(begin)

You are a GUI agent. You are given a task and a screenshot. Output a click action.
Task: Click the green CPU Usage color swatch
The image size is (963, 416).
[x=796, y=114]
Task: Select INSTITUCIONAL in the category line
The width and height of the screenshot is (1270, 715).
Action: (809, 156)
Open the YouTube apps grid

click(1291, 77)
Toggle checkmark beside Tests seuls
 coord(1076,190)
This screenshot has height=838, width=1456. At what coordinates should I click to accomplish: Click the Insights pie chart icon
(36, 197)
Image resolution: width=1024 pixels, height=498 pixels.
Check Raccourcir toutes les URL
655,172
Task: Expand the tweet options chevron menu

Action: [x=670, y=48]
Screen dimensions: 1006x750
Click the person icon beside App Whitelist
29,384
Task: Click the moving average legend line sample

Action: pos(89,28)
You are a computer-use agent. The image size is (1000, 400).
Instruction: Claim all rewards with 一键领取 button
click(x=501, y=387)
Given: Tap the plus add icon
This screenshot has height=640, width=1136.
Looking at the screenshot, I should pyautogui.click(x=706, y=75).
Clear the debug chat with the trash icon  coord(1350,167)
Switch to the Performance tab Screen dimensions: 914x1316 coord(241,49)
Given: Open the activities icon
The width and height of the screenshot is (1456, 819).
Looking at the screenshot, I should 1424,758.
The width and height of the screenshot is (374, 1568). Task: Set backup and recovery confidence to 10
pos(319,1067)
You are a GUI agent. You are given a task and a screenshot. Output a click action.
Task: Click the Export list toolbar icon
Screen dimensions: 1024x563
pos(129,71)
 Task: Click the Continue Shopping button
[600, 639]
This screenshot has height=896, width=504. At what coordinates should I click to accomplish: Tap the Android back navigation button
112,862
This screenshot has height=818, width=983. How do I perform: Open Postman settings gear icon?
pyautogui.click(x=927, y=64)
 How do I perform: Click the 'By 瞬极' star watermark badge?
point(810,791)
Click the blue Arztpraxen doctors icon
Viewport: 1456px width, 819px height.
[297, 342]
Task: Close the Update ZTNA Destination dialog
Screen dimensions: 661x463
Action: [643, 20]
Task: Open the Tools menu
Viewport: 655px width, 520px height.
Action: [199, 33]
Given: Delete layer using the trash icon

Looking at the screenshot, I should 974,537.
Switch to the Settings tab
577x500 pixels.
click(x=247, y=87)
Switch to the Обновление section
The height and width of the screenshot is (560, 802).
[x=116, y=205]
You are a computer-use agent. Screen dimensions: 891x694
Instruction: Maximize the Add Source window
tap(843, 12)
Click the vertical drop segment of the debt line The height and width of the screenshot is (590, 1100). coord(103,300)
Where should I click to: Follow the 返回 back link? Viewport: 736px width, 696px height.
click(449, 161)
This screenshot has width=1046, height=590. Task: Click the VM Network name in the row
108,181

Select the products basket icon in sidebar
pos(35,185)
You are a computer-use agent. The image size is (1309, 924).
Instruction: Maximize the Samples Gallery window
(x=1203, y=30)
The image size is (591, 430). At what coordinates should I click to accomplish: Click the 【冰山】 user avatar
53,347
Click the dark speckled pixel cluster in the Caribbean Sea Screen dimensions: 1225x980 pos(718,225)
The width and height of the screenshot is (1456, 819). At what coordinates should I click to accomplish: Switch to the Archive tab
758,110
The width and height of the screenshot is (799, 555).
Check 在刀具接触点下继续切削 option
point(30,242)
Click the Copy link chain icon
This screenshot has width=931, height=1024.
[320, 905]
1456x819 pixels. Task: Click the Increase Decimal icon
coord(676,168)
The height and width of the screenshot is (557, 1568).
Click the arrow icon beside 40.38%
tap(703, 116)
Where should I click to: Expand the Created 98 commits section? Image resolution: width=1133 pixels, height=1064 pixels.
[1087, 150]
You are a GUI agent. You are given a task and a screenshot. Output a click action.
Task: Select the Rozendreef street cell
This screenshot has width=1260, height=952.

(end)

Copy the data from the line containing "This screenshot has height=818, width=983." up to and including the line containing "pyautogui.click(x=927, y=64)", reproducing those lines verbatim.

:: Output below ::
This screenshot has height=818, width=983. How do I perform: Open Postman settings gear icon?
pyautogui.click(x=927, y=64)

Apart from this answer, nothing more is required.